The first mantra, though, he tied around my neck. “It falls off,” he said, “no problem. Just throw. After seven weeks, you throw in sea, or in river, schwoot.”
The incense was nearly burned out by this time. Rabi put some of the last of its ash on my forehead. By some coincidence that lends credence to this rite, the ceremony concluded, the music stopped from Rabi’s cell phone, and the embers of the incense consumed themselves, the last of the smoke floating up in lonely, disintegrating plumes, at the very same instant. What had inspired me to light the incense without instruction, so that it timed things so perfectly? The fortune teller smiled and said, “You see?”
“Magic?” I asked.
“No magic!” he cried, offended. “No magic man! Only power!”

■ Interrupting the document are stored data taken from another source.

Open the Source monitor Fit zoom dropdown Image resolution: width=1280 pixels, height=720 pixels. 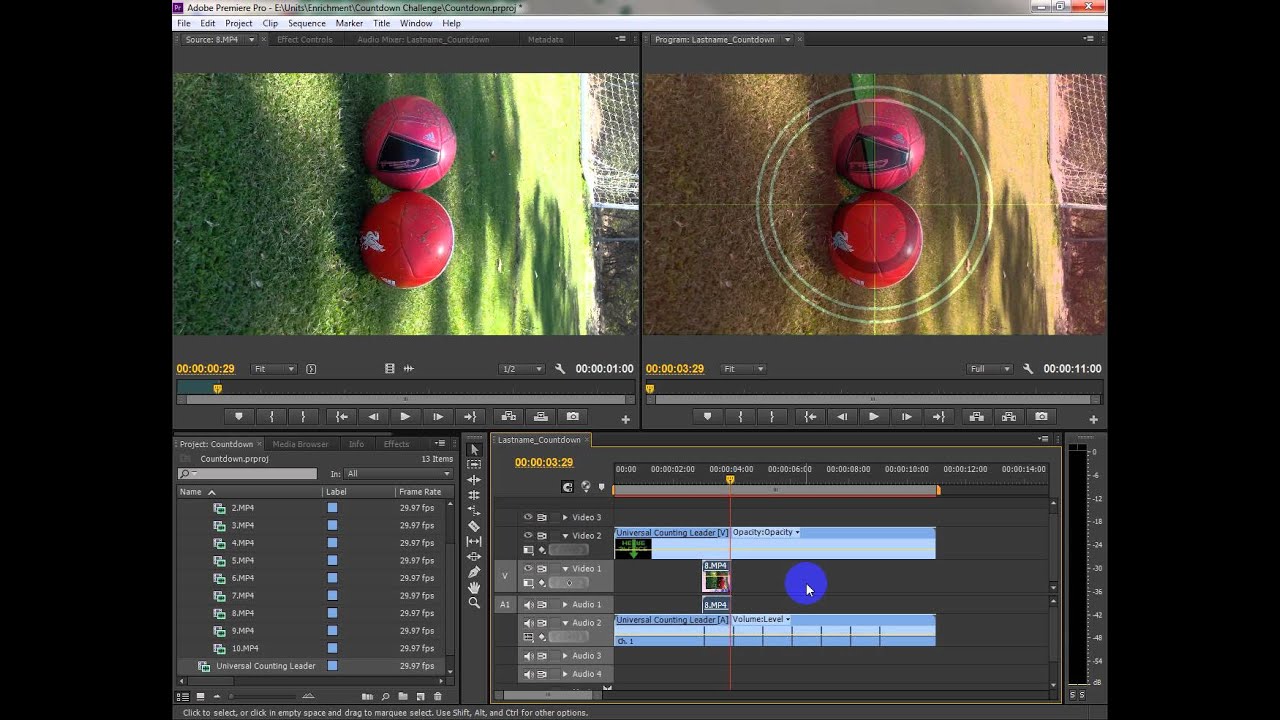point(273,369)

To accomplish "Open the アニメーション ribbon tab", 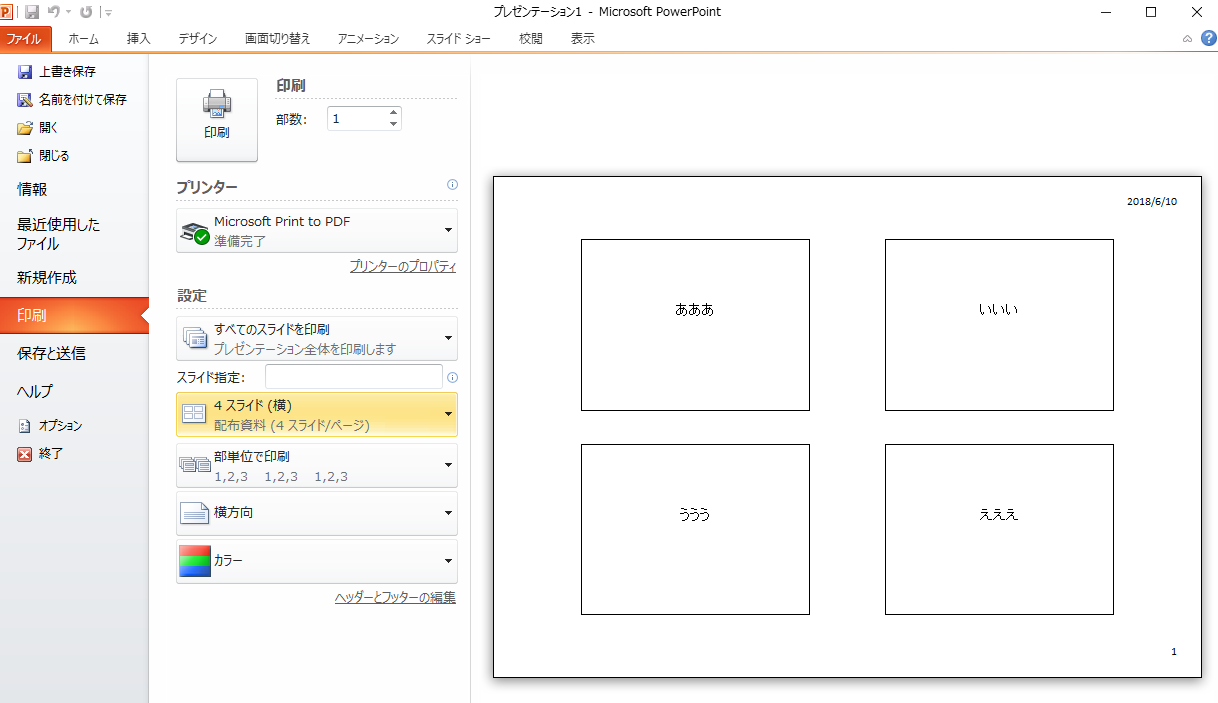I will coord(368,39).
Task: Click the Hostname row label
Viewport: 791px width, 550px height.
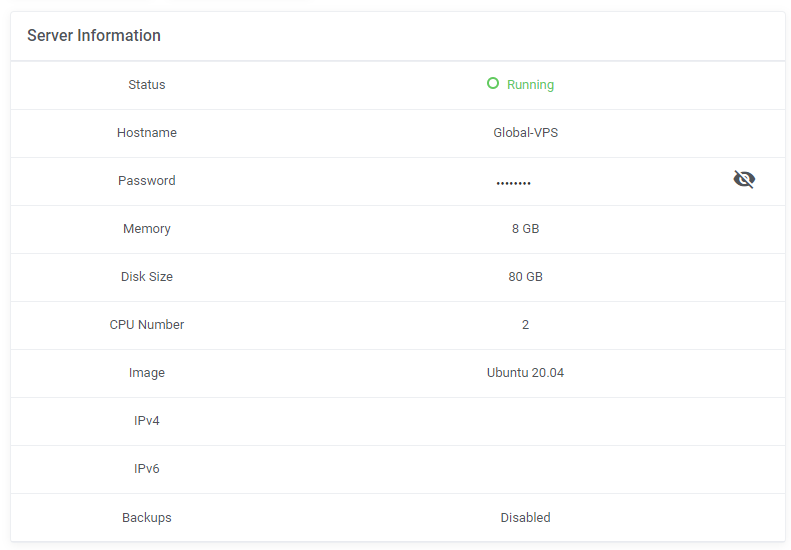Action: (147, 133)
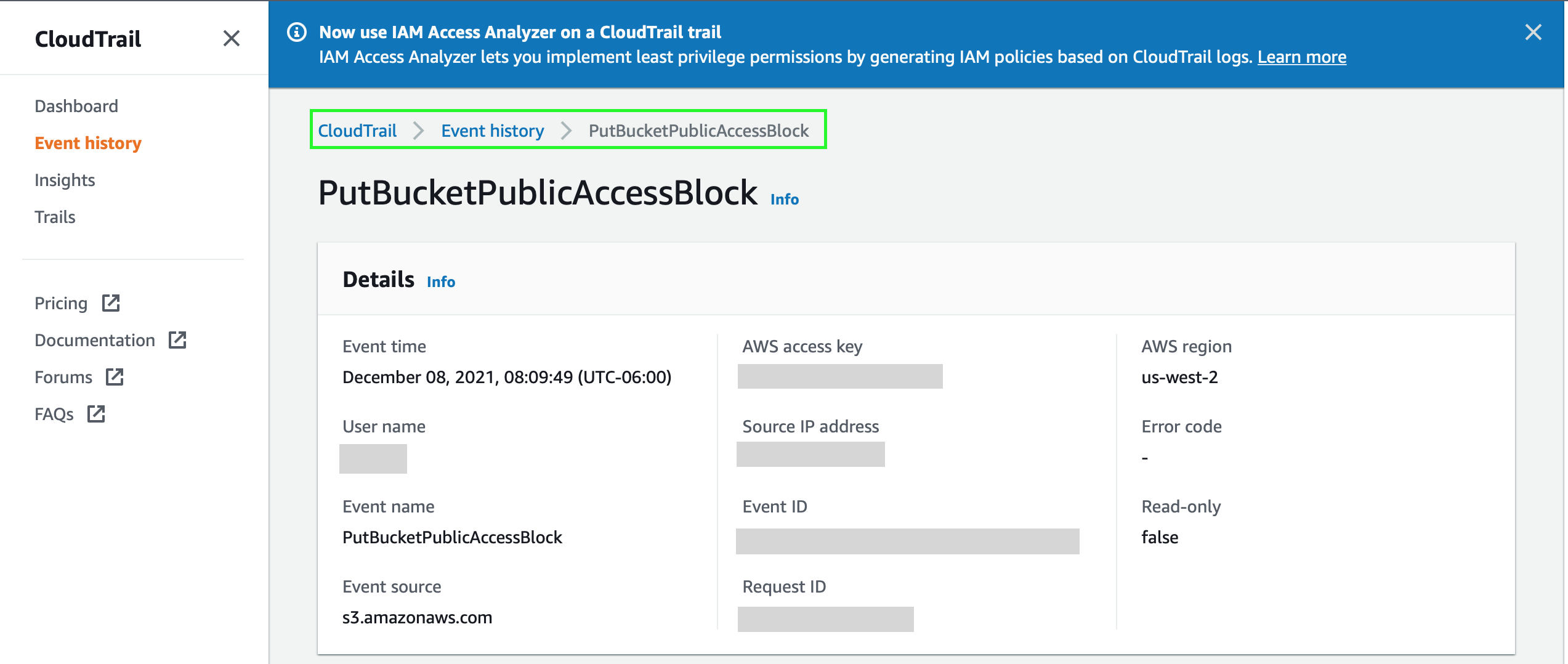The width and height of the screenshot is (1568, 664).
Task: Click the redacted User name field
Action: tap(373, 459)
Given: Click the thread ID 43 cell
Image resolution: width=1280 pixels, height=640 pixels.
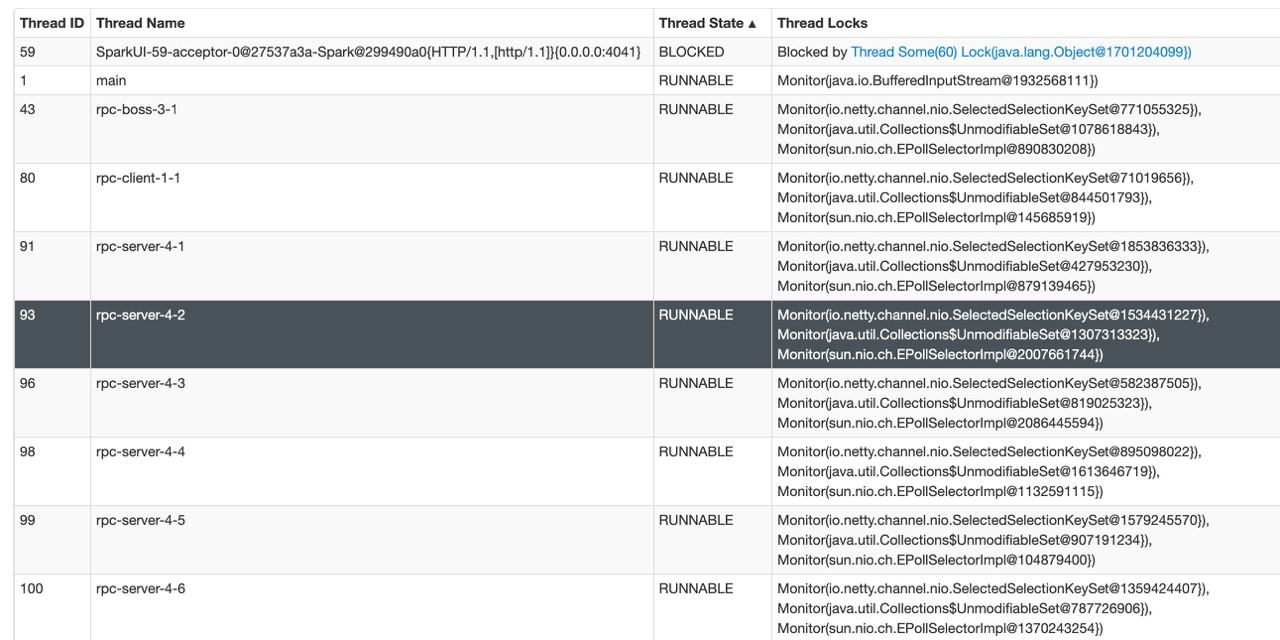Looking at the screenshot, I should [28, 110].
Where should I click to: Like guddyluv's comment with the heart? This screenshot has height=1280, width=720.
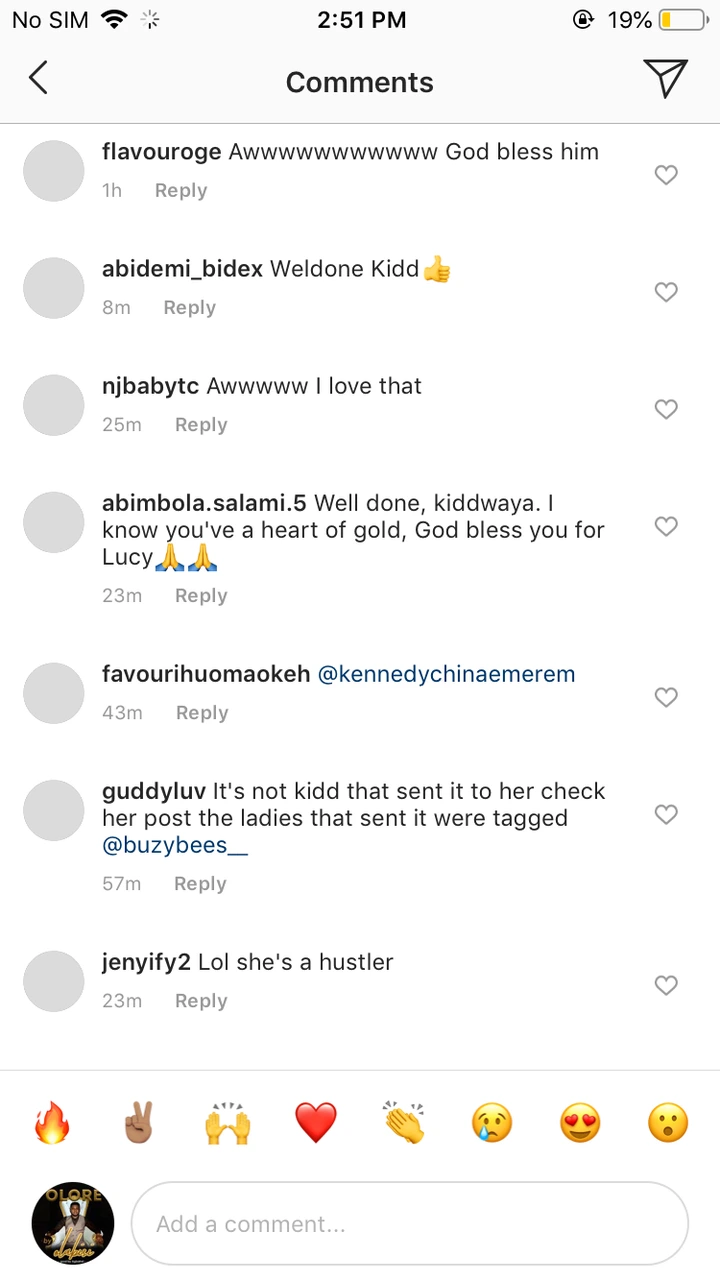pos(666,814)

The fortune teller took another look at my palm and my scalp, as a doctor will habitually check over the pulse and pupils of a patient who comes in with a sore foot. He pointed out again the eagle and the age and marriage lines, then said, “You travelum. Have good mind, you. Parents no understand good mind. Shanti shanti, okay?”
Despite Rabi’s warnings, I showed my friends my new mantra and the bracelets that the fortune teller gave me, elastic bands with beads and wood. What harm could it cause, so long as I keep the important things secret? “Are those swastikas?” Lola asked of some of the charms on a bracelet. “That’s great.”
The four girls left that day. Paula would go to Bangalore, and from there to some vipassana retreat in Tamil Nadu, and Lola, Tamara, and Cat would take a night bus to Gokarne on the coast. Tom and I would go there the next day, shanti shanti. In the hot afternoon after they left we rented bikes and rode up to the reservoir to jump off the rock and swim, enjoy the cold water and hot sun and the company of a gang of Australian girls. When they arrived they had the rock to themselves, but the tuk-tuk driver who took them up there had called all his friends. Presently, six Indians in slacks and collared shirts watched them awkwardly from five feet away, took pictures with their cell phones and showed them to each other.
A few hippies, with a measure of ritual, passed around a chillum, a tube with a cloth filter on one end and embered herb on the other. They pressed the filtered bottom end to their foreheads before inhaling from it. Tom and I smoked and blasted off down the road on our rickety bikes. We stopped to consider the pretty sunset that worked its way down into the mountains across the reservoir, everything carmined, then steered down the steep hill of the embankment. Our bikes rattled as if they would fall apart. With all that incautious inertia, we sped around tuk-tuks and motorcycles and Sacred Cattle in the busy village marketplace, full of strange activity and blaring horns and people. Children gave us high fives and cheered as we passed.
O India, you deceiver, what are you, really? Are you kind or wicked? How do you treat your pilgrims, your penitents? Where will your roads take me?